Can you give any more context for that comparison? Like, vs what and with what kind of code testing it? Did you do any profiling?
First should make it clear I'm only talking about 32-bit address mode.. I have no idea if N64 games use the 64-bit address mode or not. For that at least another level would be in order.
In terms of operations, single-level page table vs TLB lookup is a no-brainer - a shift + array lookup to get the translation vs traversing a tree. It's also branchless so there's no concern of mispredicts. The part that can be potentially different is cache footprint. Your current TLB has a fixed ~2KB cache impact while a 1-level page table needs up to a cache line for each 4KB access mapped.
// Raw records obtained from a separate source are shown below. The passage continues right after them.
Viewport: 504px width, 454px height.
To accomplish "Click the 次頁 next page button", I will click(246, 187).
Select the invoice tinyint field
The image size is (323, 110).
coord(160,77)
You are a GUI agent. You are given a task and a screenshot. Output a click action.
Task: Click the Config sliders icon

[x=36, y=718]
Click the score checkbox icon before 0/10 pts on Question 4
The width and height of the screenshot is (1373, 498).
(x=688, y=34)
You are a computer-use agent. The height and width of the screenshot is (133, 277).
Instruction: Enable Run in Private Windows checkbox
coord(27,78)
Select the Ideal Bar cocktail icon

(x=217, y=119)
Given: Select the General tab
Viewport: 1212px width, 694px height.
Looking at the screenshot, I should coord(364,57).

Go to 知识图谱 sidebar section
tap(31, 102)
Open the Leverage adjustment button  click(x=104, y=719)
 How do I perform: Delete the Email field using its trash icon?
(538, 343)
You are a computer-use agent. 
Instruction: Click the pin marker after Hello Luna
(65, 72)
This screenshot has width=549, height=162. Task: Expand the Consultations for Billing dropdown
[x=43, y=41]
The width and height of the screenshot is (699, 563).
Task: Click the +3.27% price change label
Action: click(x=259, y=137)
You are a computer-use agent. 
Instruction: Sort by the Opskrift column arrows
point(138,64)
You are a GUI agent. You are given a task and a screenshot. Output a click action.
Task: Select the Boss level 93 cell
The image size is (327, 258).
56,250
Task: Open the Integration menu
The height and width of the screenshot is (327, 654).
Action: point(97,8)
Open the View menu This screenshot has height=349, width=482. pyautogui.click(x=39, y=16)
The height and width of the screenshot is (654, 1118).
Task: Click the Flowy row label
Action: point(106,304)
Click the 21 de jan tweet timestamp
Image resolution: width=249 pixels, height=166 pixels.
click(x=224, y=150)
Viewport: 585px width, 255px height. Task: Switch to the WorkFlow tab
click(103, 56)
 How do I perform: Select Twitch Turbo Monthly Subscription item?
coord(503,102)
But the thing is, if the TLB accesses have bad locality of reference (so they cache poorly vs memory accesses) then the emulated icache and dcache will have poor locality of reference and that will greatly throttle the number of TLB accesses you need to emulate. Furthermore, unless the game uses fairly big page sizes then you'll pretty easily keep the page table entries corresponding to the resident 32 TLB entries in L1 or at least L2 cache (@ 4KB it's at most 32 cache lines, in practice far fewer). If the game does end up accessing lots of different pages for the same large page TLB entry that'd be a good argument for multi-level page tables, but still only if it really has poor locality of reference.
And if the game goes outside those 32 entries you'll be throttled by emulating the TLB fault handler.
If you keep a TLB tree that keeps growing, with your current data type (64 bytes per node) then for strictly 4KB pages you'll spend as much cache as the very worst case scenario for a page table. It gets better for larger caches, but you'd still have to have pretty sparse TLB mappings which is very unusual..
I work on closed/open-source commercial and professional grade simulators for x86/ARM/etc. When we used a std::unordered_map to try and hash the page tables, it was taking over 23% (?) of our performance IIRC. We got a noticeable boost when using optimized range trees. I claim nothing about the hash function or table size that was chosen, however, I just remember seeing the report.
I'm emulating the full 64-bit address space, regardless of what games do. Accuracy > performance. Because of this, even 2-level page tables are probably out of the question. The VR4300 has a 2.5TB (total) TLB-mapped virtual address space... IMO that's 3-level worthy!
I'd be willing to bet that by changing the TLBTree so that it's:
* Fixed, coallocated number of entries in memory.
* Uses integers for indexing instead of pointers (also less space).
* etc etc.
I bet it'd be faster than nested page tables. I wonder if you could also gamble and maintain an ordered-queue of TLB entries and pull entries up as they get hit you'd have better luck. I'd be willing to guess that it's unlikely for something like an N64 game to be jumping all over memory space.
EDIT: A hash-table using [address & ~ (largest_page_size - 1)] as an index into a hash function might also work well in narrowing out candidates.